The testimony provided to the panel by CIA Director George Tenet and FBI Director Robert S. Mueller III is instructive for what it reveals about the two intelligence agencies' gut feelings about their performance leading up to 9/11. Tenet said: "The context was we raced from threat period to threat period, from target to target, and once we resolved them we never thought about the fact that the security that was protecting, whether it's a plane or an infrastructure or a bridge, is poor to begin (with)."

An excerpt from Mueller's testimony, reproduced by The New York Times, reads:

"I think you can look at what happened [on] Sept. 11 and I think both of us would say there are things we did right and things we missed and did wrong. But you look at it from the perspective of could we have prevented these individuals, identified these individuals and prevented them from undertaking this multi-plane undertaking, and I guess I would say I think it's speculation, but . . . I'm not certain you get to the point where we stop these individuals.

"On the other hand, looking at the concept of hijacking planes and taking them over, as a country one could look back and say with reports of hijackings over a period of time, perhaps we as a country should have looked at changing the way we protect our planes, which means doing what we are doing now in terms of hardening the cockpit..."

The intelligence agencies could argue with some validity that it would have been very difficult to track down the perpetrators of 9/11 even with better intelligence than they had in their possession. However, the panel found that the two intelligence agencies had not even done as well as they could have with the information that was in their possession. The reason for the lapse was a failure in co-ordination. For instance, the CIA had known of the terror connections of Khaled al Midhar and Nawaq al Hazmi, two of the 9/11 suspects, as early as 2000. At the same time the FBI had comprehensively penetrated the social circles the two moved in when they were in the San Diego area. But the two agencies failed to cooperate and thus missed a golden opportunity to get ahead of the game.

THE congressional panel's report will not be the last word on the subject. Another special bipartisan commission, which has been mandated to undertake a more comprehensive study of the 9/11 events, is expected to submit its report by the end of this year. But, the Congressional panel appeared to have set the broad outlines of the conclusions that can be drawn from the events of 9/11 with regard to the performance of the security services of the U.S. Measures to effectuate better coordination between the agencies concerned were implemented even before the panel submitted its report, including the establishment of a mammoth Department of Homeland Security.

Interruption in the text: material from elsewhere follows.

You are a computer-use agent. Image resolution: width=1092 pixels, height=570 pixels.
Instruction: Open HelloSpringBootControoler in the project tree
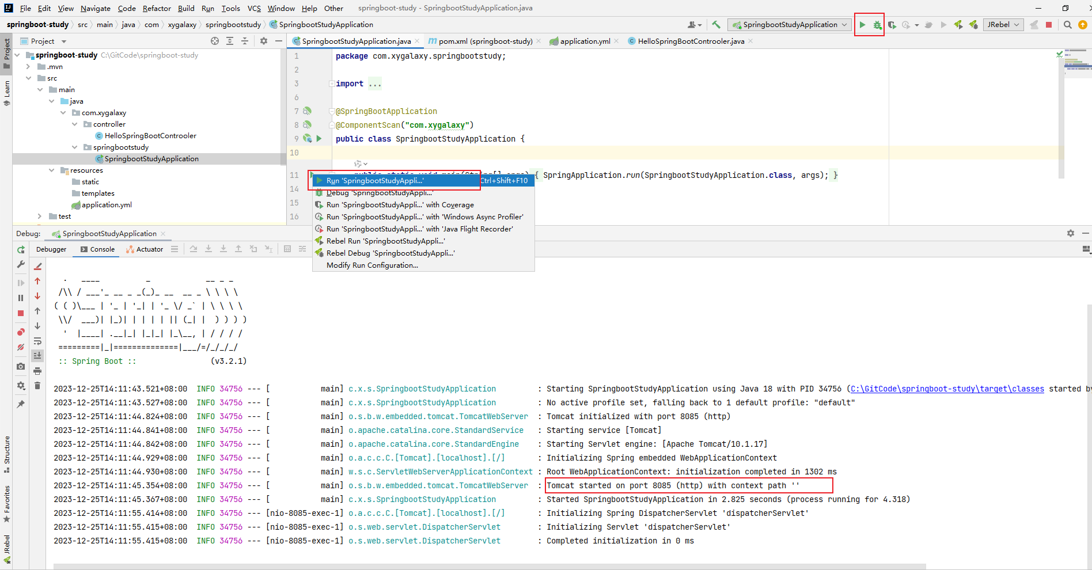tap(150, 136)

However, it is unlikely that the administration of President George W. Bush, with its Manichean view of the world, would bother about the deeper and broader issues that underlay the events of 9/11 at least in a tenuous fashion. There might not be many takers for Al Qaeda's claim that it fights for a noble cause. But a much wider circle beyond the terror network does agree with the assessment that the arrogance and high-handedness of the U.S. has much to do with the hatred it instills in people in many parts of the world.

The hubris - the "with us or against us" attitude - with which the U.S. has gone about the war on terror after 9/11 clearly indicates that this administration's worldview has not been changed in any meaningful way since September 11, 2001. It believes that it will win the war against terror only by bullying other nations into following its orders rather than by asking them for their cooperation.

As the congressional panel has discovered, the terror strikes of 9/11 might not have been as successful as they were if pragmatic measures had been taken prior to them within the U.S. The rest of the world would breathe a sigh of relief if the U.S. would correct faults that lie within before it embarks on a crusade to change the world.